This month I decided to visit a death cafe. I had no idea what to expect. The Death Cafe website listed a Monmouth county event taking place at the Quaker Meeting house near my home. My curiosity was piqued. I had to attend.
The event was slated for 7pm. As I drove toward the location I began to talk myself out of going. “I don’t need to sit for two hours and talk to people about death and loss.” This was the voice in my head reminding me that I know more than anyone else and how could I possibly learn from someone’s experiences. I turned into the drive and turned off my internal pessimist.
Let’s be honest, I would be lying if I didn’t admit that I really wanted to see inside the Quaker Meeting House. It’s not the original from 1672 but it does date back to 1816. The structure is bare bones with creaky floor boards and open rafters above your head. There is a separate entrance for each sex and a wall dividing the interior space designed to continue the segregation theme, although such practices have long since passed. It is safe to say, this is a fine backdrop for our discussion.
Once inside, I found a table full of cakes to my right and a table full of people to my left. Women outnumbered men, which I expected and all of the men seemed to be in attendance for capitalist reasons as opposed to cessation. As we went around the room introducing ourselves and our raison d’être, I realized, I may have misunderstood the purpose of the Death Cafe. I imagined a place where we would talk about the healing process of living after experiencing loss, I was mistaken. Most of the participants were going through hospice with a loved one. I thought to myself, I can grab a tasty cake and run for it, or I can learn something from these lovely individuals, so I stayed. My secret skill is not listening and this proved to be a good opportunity to simply listen.
After the first hour I began to see a pattern, everyone was touching on the same theme, lack of support both emotional and physical.
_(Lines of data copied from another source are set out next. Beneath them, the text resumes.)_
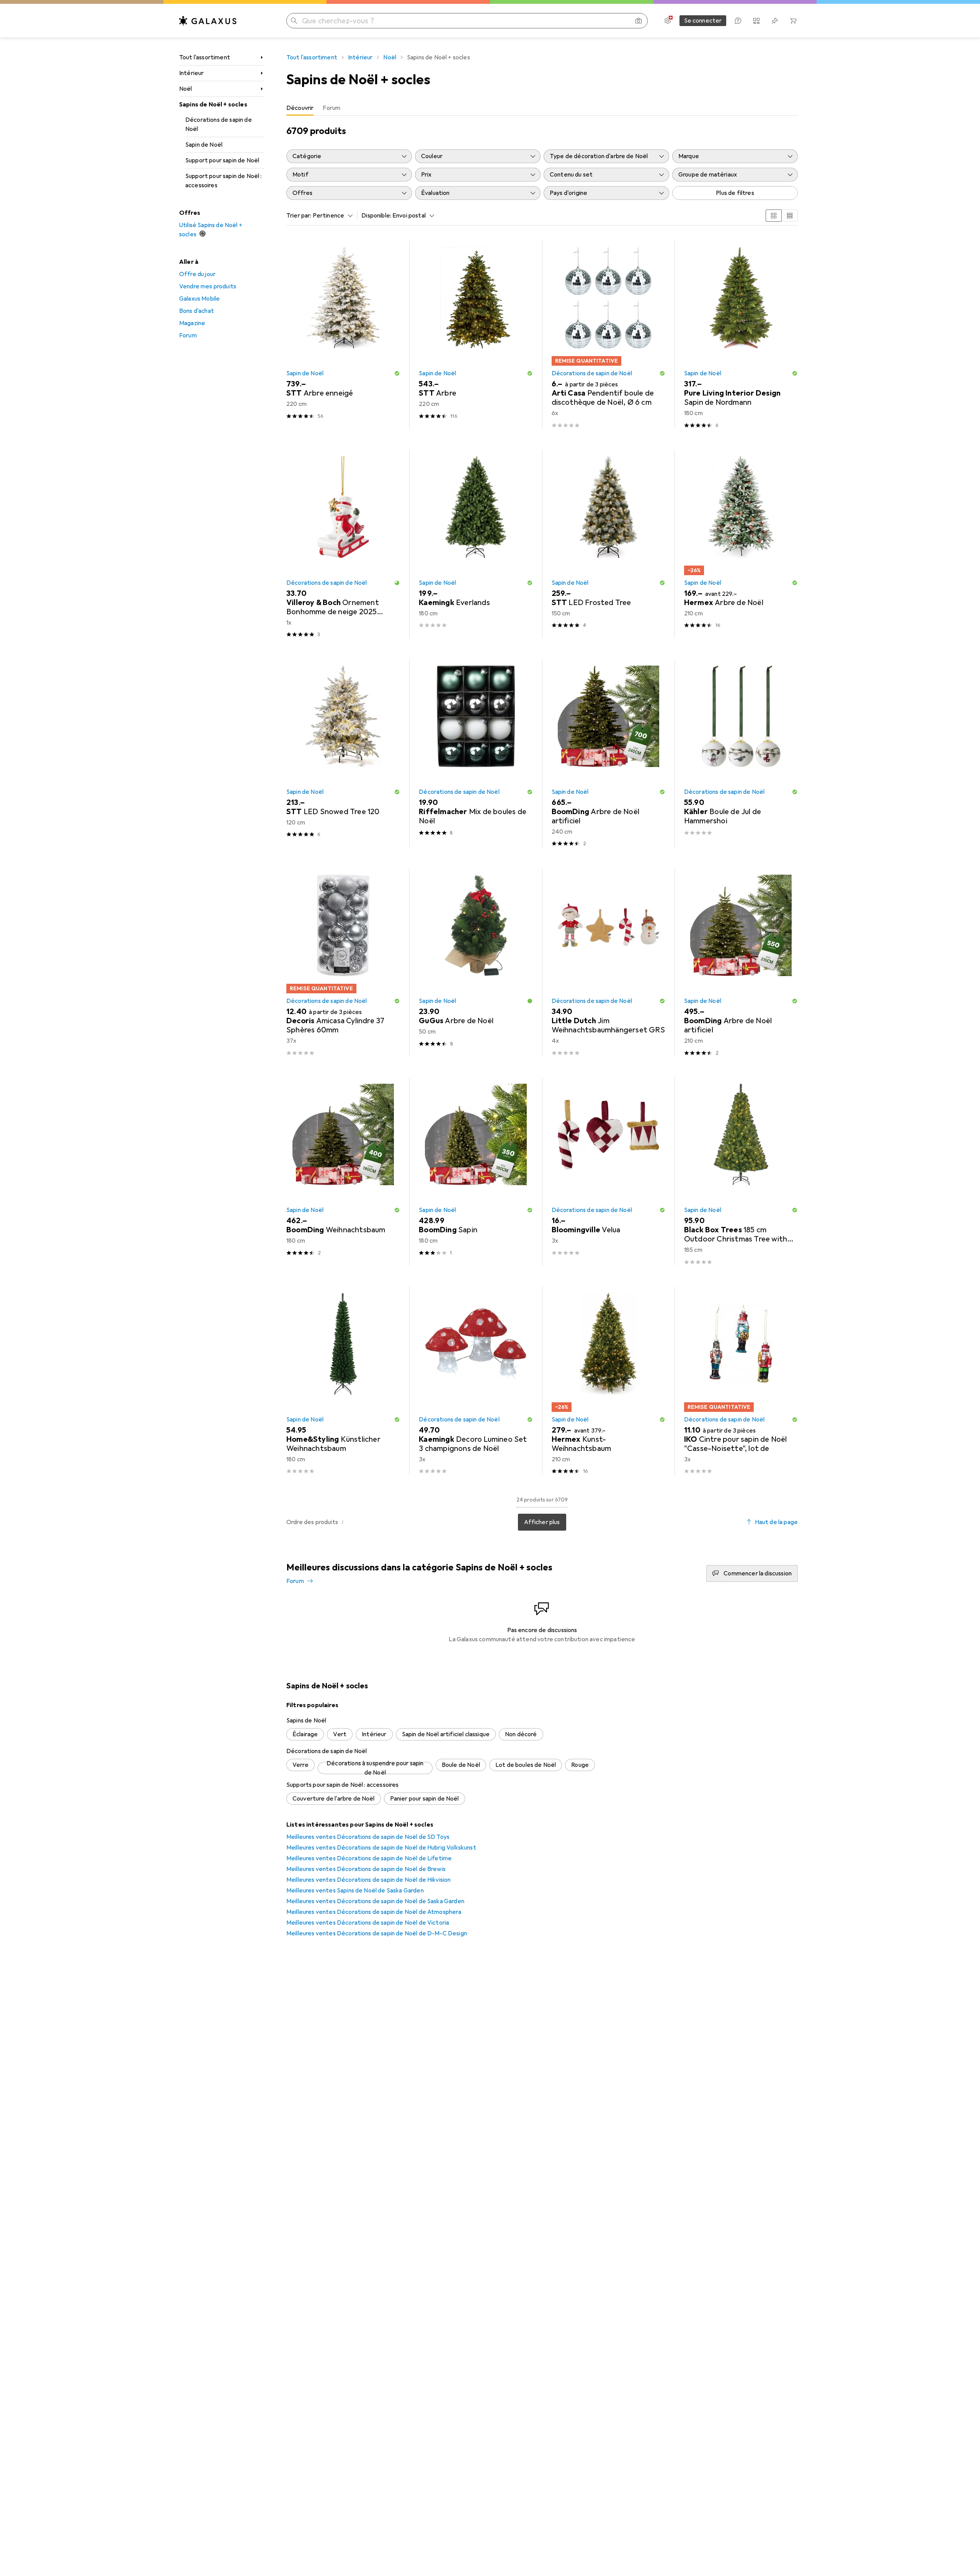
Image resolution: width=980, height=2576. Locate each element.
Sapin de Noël (203, 145)
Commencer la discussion (758, 1573)
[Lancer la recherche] (294, 20)
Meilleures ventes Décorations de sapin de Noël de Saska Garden (375, 1901)
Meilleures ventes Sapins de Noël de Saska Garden (355, 1890)
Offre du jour (197, 274)
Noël (185, 89)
The children lived too far away. Volunteer’s and caregivers often left when they were still emotionally needed. The resounding problem; lack of community, family, and social structure. It occurred to me that this small death cafe was the community that was missing in the lives of these individuals. As a society we have become busy, self absorbed and complicated. We don’t know our neighbors. We don’t live near our families and the result is a lot of lonely people.
The event was administrated by a very capable Palliative nurse. She spent some time discussing her end of life doula training program. A birth doula helps a new mother welcome her baby into her life. Conversely, a death doula helps a person leave this world. It comes down to not doing but being with the person. In other words, getting to know the person behind the illness. It is a beautiful concept. If you would like to know more you can visit http://www.gentlydying.com which lists training classes and certification opportunities.
This Cafe of Death did not exactly fit my needs, however, it did teach me some new information about dying which may become useful down the road. More importantly, it opened my eyes to a flaw in our society, lack of community. Perhaps, with time, small groups meeting up in historic houses will lead to larger groups and we will continue to connect and put an end to the desolation and despair that too often accompanies the loss of a loved one.